Taking the line with "Click the SP49a shield by the roundabout" as the first and the line with "Given: Show hidden system tray icons" as the last, set down the lines below exactly, pictures excluded.

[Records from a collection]
[Start of Attachment]

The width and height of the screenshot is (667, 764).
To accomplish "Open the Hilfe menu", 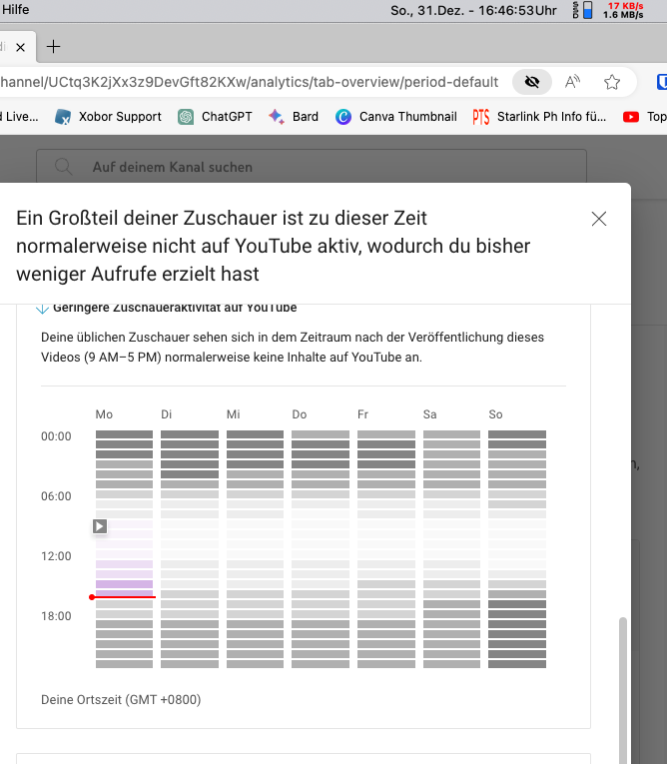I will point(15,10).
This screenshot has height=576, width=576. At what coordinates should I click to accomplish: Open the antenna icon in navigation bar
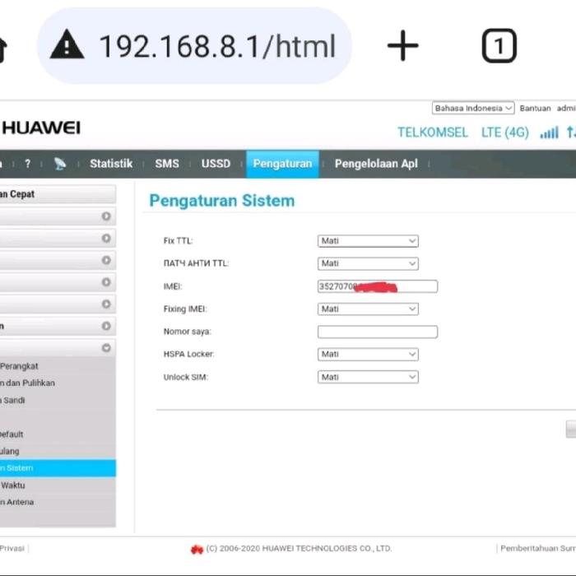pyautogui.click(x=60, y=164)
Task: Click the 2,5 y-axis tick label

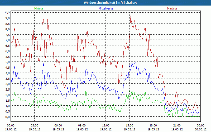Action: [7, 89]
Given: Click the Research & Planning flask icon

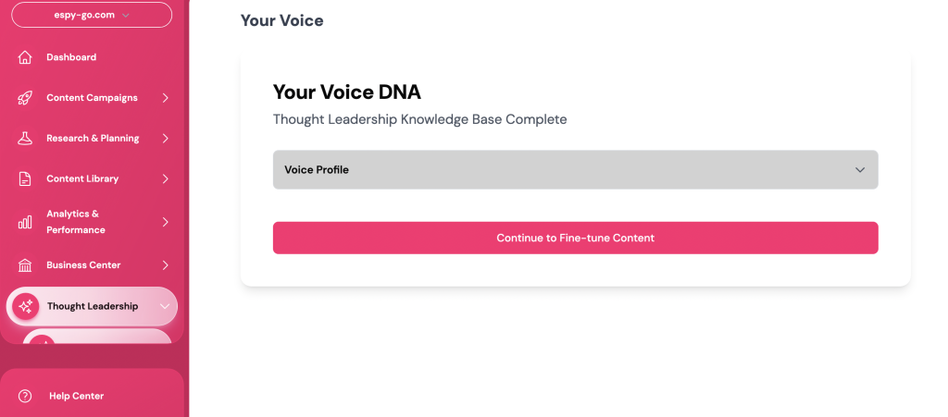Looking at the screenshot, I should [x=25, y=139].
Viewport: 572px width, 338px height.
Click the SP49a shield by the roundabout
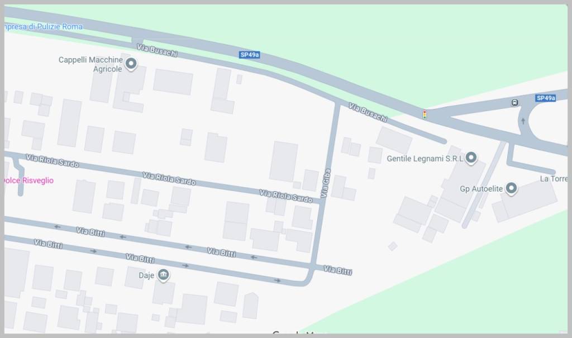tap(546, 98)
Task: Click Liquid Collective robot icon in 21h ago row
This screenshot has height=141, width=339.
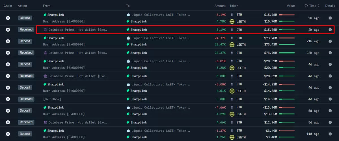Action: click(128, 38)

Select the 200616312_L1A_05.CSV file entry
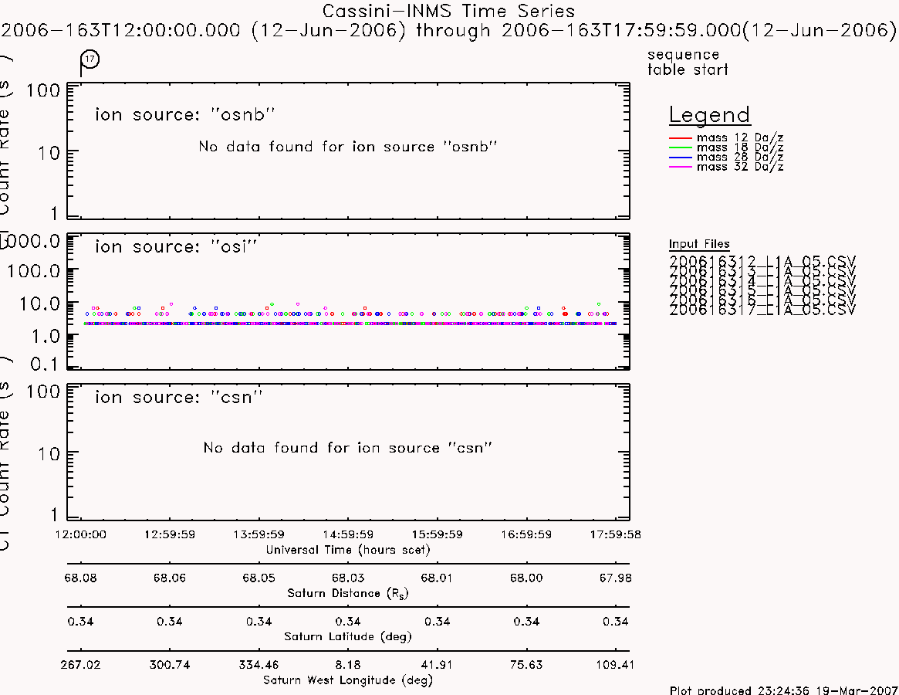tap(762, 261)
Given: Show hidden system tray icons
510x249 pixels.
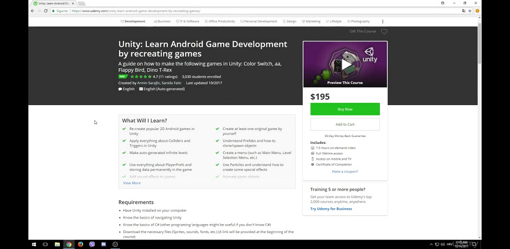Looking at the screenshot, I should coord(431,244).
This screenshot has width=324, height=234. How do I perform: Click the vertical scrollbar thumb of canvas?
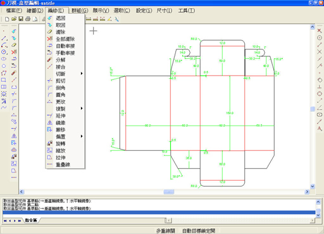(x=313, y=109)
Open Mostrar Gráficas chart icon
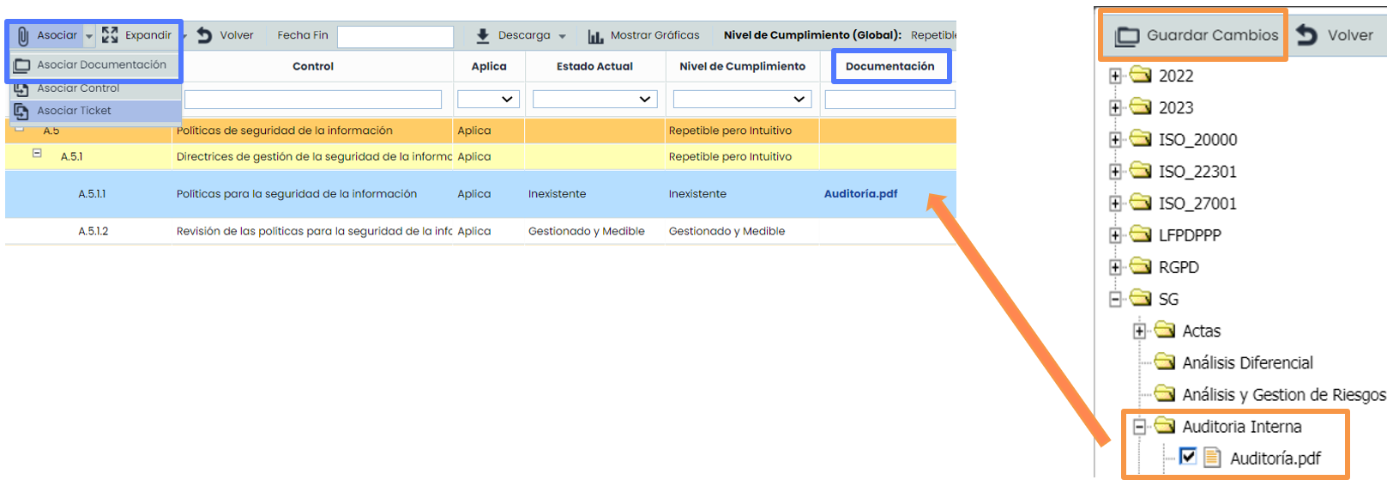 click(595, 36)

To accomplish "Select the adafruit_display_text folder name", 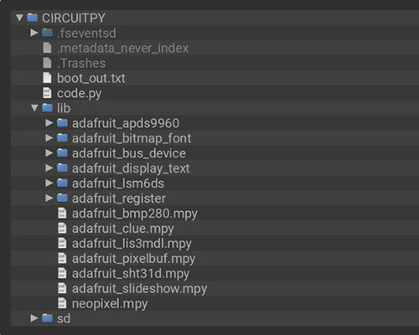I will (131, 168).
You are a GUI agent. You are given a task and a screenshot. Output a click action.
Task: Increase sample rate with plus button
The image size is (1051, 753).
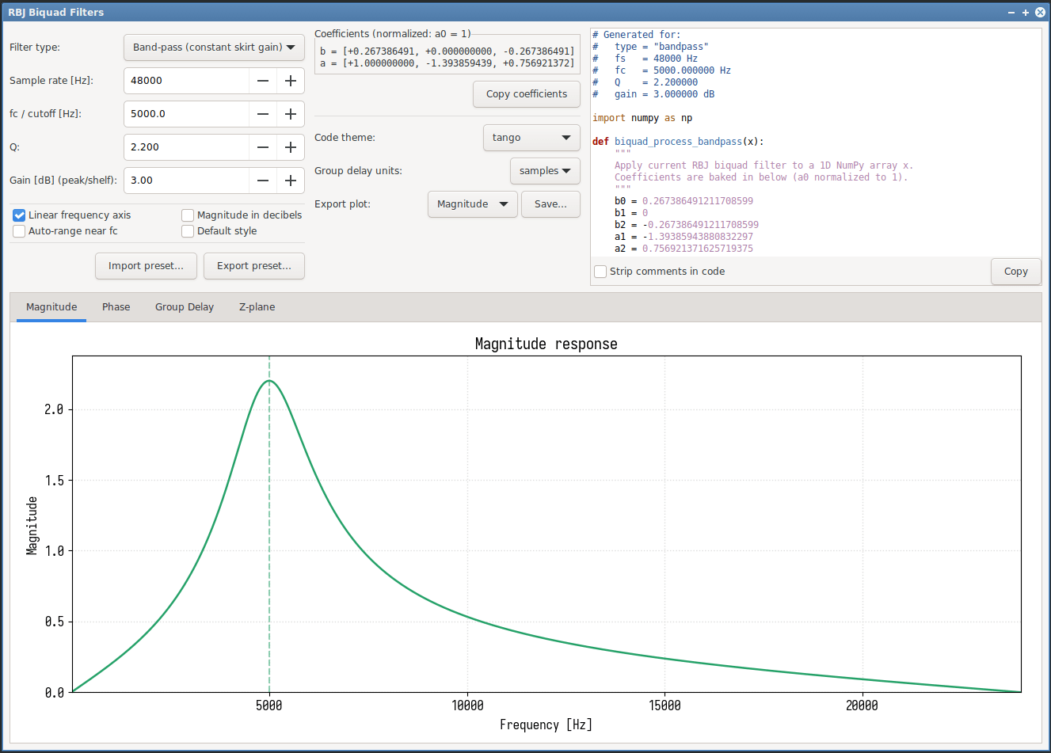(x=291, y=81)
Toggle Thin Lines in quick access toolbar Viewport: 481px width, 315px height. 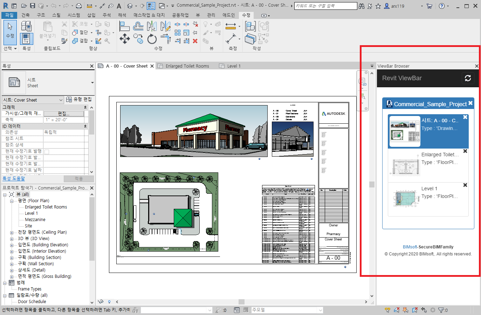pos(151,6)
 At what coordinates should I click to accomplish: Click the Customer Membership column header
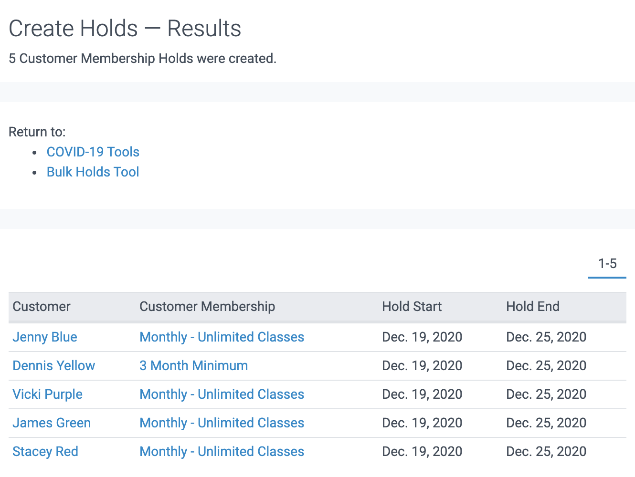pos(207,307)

[End of Attachment]

§ **WRITTEN RESPONSE**
Click the SP49a shield by the roundabout
tap(546, 98)
Task: Click Liquid Collective robot icon in 21h ago row
This screenshot has height=141, width=339.
Action: click(128, 38)

Select the 200616312_L1A_05.CSV file entry
tap(762, 261)
Given: Show hidden system tray icons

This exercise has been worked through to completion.